According to a Gallup study on workplace recognition, employees who say their contributions are recognized are less likely to feel burned out, more likely to thrive in their overall lives, and less likely to look for new job opportunities. And yet, the same report shows that most companies fall short in this area, with just one in five leaders saying that recognition is a major strategic priority for their organization.
When it comes to employee recognition, many organizations struggle with the “how” – which is where modern technology, such as employee experience platforms, comes into play. But also, many companies struggle with the “why,” as executives don’t always appreciate the power of a few words of praise or a simple thank you.
Here are five things every human resources leader should understand about employee recognition in the workplace.
Not All Recognition Is Created Equal – While employee recognition is, at its core, a simple matter, some methods are more effective than others.
Quality beats quantity, personal and specific always beats generic, and it doesn’t do much good to offer praise in a scattershot, perfunctory fashion.
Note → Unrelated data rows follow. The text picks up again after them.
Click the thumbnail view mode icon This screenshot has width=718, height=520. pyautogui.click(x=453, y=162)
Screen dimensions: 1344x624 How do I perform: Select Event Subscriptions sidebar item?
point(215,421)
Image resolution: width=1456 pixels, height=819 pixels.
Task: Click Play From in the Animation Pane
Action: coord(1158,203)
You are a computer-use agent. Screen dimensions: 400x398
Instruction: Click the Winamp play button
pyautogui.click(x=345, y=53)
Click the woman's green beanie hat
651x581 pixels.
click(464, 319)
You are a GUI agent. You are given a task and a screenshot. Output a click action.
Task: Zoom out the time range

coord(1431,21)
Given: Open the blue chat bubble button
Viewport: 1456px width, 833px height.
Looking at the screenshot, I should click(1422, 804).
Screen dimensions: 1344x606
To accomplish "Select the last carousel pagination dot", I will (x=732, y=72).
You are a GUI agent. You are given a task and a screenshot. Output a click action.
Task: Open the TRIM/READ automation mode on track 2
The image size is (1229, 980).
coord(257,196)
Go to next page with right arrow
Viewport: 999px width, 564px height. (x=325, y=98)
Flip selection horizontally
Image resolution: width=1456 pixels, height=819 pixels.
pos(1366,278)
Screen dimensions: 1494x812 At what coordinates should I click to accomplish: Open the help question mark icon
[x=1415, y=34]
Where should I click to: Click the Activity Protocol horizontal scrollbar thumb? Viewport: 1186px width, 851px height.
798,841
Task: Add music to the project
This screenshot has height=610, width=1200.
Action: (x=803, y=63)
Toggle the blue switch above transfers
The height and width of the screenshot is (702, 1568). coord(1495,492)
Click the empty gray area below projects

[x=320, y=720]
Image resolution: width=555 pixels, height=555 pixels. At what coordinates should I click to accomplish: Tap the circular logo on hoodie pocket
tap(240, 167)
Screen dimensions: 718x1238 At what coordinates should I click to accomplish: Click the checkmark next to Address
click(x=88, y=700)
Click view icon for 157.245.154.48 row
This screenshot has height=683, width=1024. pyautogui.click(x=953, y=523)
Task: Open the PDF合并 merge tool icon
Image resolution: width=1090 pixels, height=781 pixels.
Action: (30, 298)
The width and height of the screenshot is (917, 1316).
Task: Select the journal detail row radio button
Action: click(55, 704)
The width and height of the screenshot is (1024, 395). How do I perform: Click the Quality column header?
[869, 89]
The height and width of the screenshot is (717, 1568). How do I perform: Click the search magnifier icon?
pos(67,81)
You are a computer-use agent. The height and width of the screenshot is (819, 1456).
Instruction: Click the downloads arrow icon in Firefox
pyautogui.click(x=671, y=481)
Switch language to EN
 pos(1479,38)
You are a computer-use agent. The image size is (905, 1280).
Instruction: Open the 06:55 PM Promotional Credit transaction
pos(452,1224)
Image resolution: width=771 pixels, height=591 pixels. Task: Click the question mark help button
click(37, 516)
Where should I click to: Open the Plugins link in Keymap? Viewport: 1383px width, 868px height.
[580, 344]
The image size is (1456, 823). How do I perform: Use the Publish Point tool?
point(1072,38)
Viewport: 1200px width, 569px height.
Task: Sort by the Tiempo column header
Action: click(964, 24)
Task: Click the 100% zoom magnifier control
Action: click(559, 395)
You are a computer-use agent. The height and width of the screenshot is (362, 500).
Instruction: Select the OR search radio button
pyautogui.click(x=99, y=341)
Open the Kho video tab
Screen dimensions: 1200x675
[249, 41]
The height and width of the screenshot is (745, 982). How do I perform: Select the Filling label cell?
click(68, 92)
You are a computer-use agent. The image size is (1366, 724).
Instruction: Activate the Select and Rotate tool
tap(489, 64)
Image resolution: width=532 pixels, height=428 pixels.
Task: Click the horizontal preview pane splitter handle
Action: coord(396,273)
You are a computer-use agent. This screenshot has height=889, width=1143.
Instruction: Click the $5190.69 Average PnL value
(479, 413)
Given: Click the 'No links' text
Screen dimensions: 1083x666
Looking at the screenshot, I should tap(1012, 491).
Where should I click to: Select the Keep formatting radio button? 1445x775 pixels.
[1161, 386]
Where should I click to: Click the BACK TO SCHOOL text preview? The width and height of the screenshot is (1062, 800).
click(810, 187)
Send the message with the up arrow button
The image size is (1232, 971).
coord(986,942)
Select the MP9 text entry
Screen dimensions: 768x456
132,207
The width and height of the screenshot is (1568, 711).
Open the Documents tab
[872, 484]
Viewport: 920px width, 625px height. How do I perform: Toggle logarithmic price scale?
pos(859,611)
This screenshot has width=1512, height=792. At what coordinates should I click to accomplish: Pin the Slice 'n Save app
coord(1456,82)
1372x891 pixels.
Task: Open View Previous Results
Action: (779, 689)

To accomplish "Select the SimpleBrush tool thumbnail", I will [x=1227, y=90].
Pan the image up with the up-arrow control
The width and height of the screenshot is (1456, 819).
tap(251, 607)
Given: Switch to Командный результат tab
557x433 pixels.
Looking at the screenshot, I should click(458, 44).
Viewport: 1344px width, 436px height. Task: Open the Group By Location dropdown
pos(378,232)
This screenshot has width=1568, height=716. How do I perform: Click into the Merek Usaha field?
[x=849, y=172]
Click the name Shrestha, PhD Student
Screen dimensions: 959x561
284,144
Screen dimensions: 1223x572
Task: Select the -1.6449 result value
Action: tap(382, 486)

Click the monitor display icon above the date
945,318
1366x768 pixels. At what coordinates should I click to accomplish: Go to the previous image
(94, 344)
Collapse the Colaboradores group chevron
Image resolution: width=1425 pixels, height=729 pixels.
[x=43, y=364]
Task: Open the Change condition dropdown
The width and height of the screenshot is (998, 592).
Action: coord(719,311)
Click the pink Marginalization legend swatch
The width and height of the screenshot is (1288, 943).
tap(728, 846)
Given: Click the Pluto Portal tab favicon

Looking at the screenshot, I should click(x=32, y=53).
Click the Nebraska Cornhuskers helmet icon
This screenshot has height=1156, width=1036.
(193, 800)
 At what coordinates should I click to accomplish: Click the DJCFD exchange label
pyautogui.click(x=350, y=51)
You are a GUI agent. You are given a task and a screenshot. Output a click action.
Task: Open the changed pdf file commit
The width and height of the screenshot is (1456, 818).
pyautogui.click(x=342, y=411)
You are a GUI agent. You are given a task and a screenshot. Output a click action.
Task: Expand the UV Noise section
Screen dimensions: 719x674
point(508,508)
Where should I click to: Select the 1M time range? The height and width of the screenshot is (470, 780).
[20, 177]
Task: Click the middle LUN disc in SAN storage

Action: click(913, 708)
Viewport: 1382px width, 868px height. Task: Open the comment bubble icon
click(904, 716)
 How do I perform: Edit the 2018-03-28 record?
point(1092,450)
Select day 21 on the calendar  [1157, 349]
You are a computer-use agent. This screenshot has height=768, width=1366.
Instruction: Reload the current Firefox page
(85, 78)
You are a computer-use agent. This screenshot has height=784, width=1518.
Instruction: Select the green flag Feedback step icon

In the Achievers Workforce Institute survey, 64 percent of workers said they would prefer to receive more meaningful recognition instead of more frequent recognition.
Gallup lists five “pillars” of employee recognition. Recognition, the researchers say, should be fulfilling, authentic, equitable, embedded in the culture, and personalized. It is essential to understand your employee personas when applying these pillars. The definitions of these terms will vary from employee to employee, but the list provides a good starting point. According to Gallup, more than 40 percent of employees say the “right amount” of recognition is a few times per week or more.
Recognition Is Especially Important for Younger Workers – As the Achievers Workforce Institute points out, this is the first time in history that five generations have been in the workforce at the same time. And while employees of all ages want to be recognized for their work, this recognition is especially important for younger workers. That’s not just because Millennials and Gen Zs grew up receiving more feedback from parents and teachers than previous generations (although this is largely true). Younger workers also tend to earn less money and feel less anchored to their current jobs, increasing the importance of recognition. In the Achievers Workforce Institute survey, 43 percent of Gen Zs said they didn’t feel valued by their superiors at work, the most of any generation.
For relatively little money, employers can reward these workers in ways that build loyalty. In the daVinci Payments survey, 70 percent of younger workers said they would be motivated to stay in their jobs another year if they were rewarded with three $50 prepaid gift cards over a one-year period. This $150 annual expense obviously pales in comparison to the cost of recruiting, onboarding, and training a new employee.